Recently, Microsoft’s Digital Crimes Unit discovered the botnet Nitol – Chinese malware embedded in more than 4,000 computers purchased by consumers from U.S. retailers.[i] The malware equipped hackers with the ability to remotely turn on the machines; record users by hacking microphones and webcams; and log all keystrokes, including passwords and banking information. This breach shows us just how vulnerable our supply chains really are. The ease by which cyber thieves are attacking trusted U.S. providers is sobering.
As federal agencies are placed under increasing pressure to outsource services to cloud and other IT service providers, security leaders must seriously evaluate the potential risk of faulty technology being introduced into providers’ supply chains. In a market with complex global networks, providers who manage and store government data may acquire technology or partner with firms overseas to build the physical infrastructure necessary to deliver cloud services. This dependence on foreign technology companies increases the likelihood of malicious intrusion and may jeopardize network security.
Such a shift necessitates the creation of more thorough due diligence practices to assess the potential risk exposure of all contributing parties, and to ensure complete transparency by providers.
Last January, the Director of National Intelligence stated that vulnerabilities associated with IT supply chain networks are among the most significant cyber security threats we face. The damning conclusions of Congress’ recent investigation into Chinese technology companies Huawei and ZTE further underscore the gravity of this threat and the importance of demanding provider transparency as a preventative measure.[ii] The U.S. still lacks an effective system to track the origins of equipment, software, or services within telecommunications networks. Government acquirers are often only aware of participants with whom they have direct contact.[iii]
As a result, supply chains can exist as figurative black boxes, with the identity of each product or service provider opaque to others in the chain. Corporate arrangements further complicate these relations, since a parent company may have multiple subsidiaries conducting business under different names in various countries. The result is a tangled web of firms that span the globe.
The multitude of sources of potential security risk should compel federal cloud customers to exercise caution when assessing risks to the supply chain as an integral part of the procurement process. Today, government practices in these areas are at best nascent.
As evidenced by the Government Accountability Office (GAO) in March 2012 in a review of the supply chain practices of national security-related departments, major flaws and slow regulatory proceedings continue to leave large gaps in IT security.[iv] While the U.S. Department of Defense agreed with all recommendations released, its networks will remain vulnerable until at least 2016, when the department plans to fully implement a program to detect and assess supply chain security threats.
For its part, the U.S. Department of Energy argues outright that in the face of the depth and interdependencies of existing supply chains, the cost of implementing true due diligence would outweigh the benefits.[v]
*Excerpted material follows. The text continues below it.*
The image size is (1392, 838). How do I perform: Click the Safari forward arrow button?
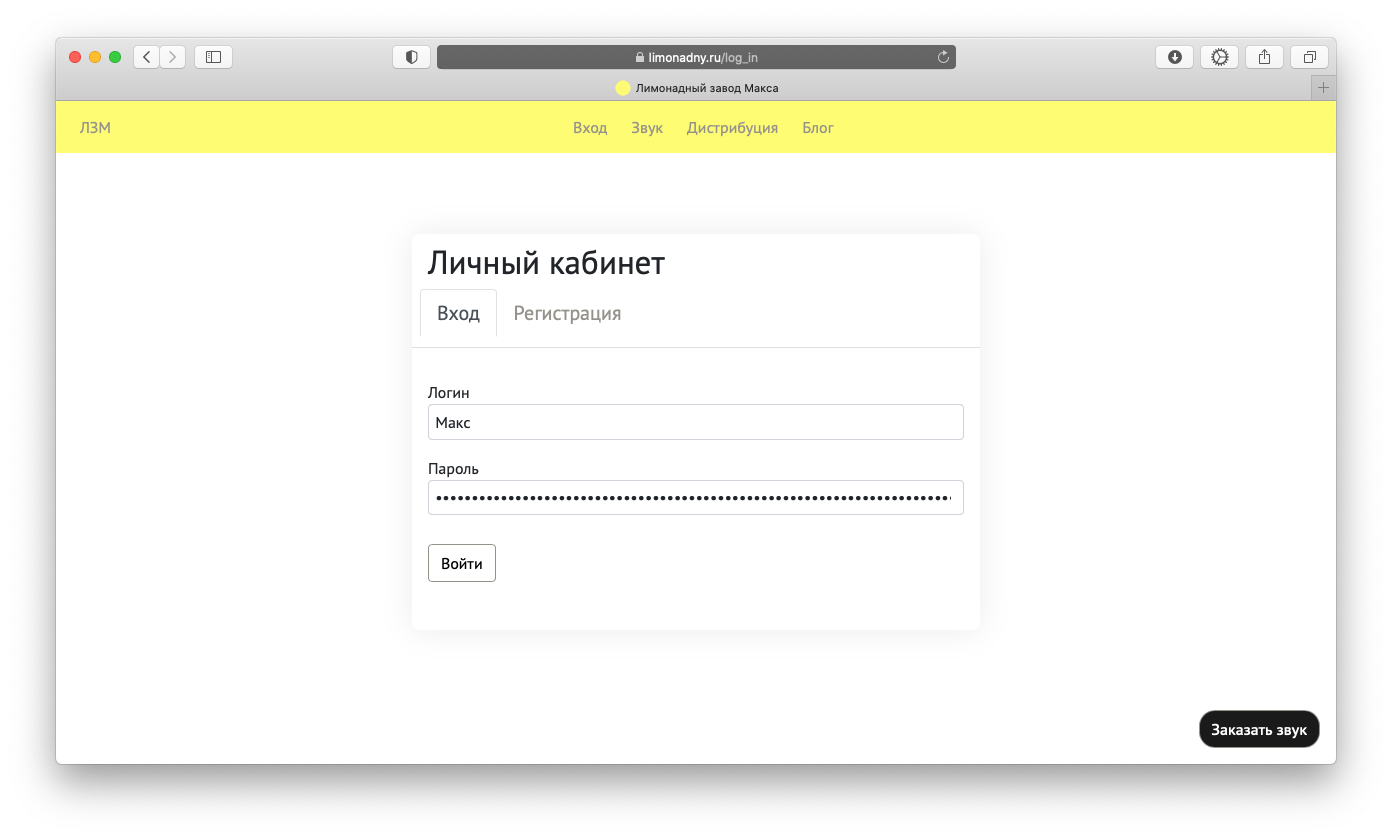click(x=173, y=57)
Though cost is a major concern, it should not negate the importance of maintaining Federal IT supply chain security. It may even call for the development of new, more dynamic means of surveillance as a cost-effective alternative to current practices. The acquisition process should shape the development of a comprehensive risk assessment and set the conditions for provider transparency. Contracts should ask providers to identify all active suppliers and secondary partners to enable government to assess potential areas of risk exposure. Further, access privileges to government information should be carefully defined by contract and subsequently monitored. Lastly, continuous monitoring should be used to identify, evaluate, and respond to network intrusions as they occur.
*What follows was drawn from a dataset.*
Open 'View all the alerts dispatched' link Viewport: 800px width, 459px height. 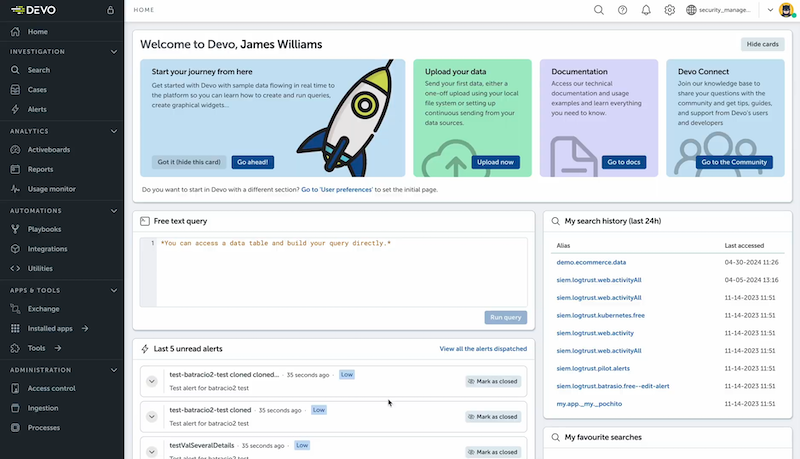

By prioritizing processes of provider assurance and demanding transparency of all direct and indirect contributors without exception, federal acquirers will gain confidence in the provider’s ability to deliver secure, resilient networks. Such an initiative will improve national security on a large scale by better protecting sensitive government information stored in a cloud environment.
In a generation where a single networked printer can be exploited as an origin of intrusion, total system security can never be assured, only improved. Though the government may currently characterize the development and execution of new supply risk controls as financially unreasonable, it is critical to recognize the implications of maintaining current supply chain practices. Ultimately, a lack of attention to sound due diligence measures in the cloud could end up costing the nation much more.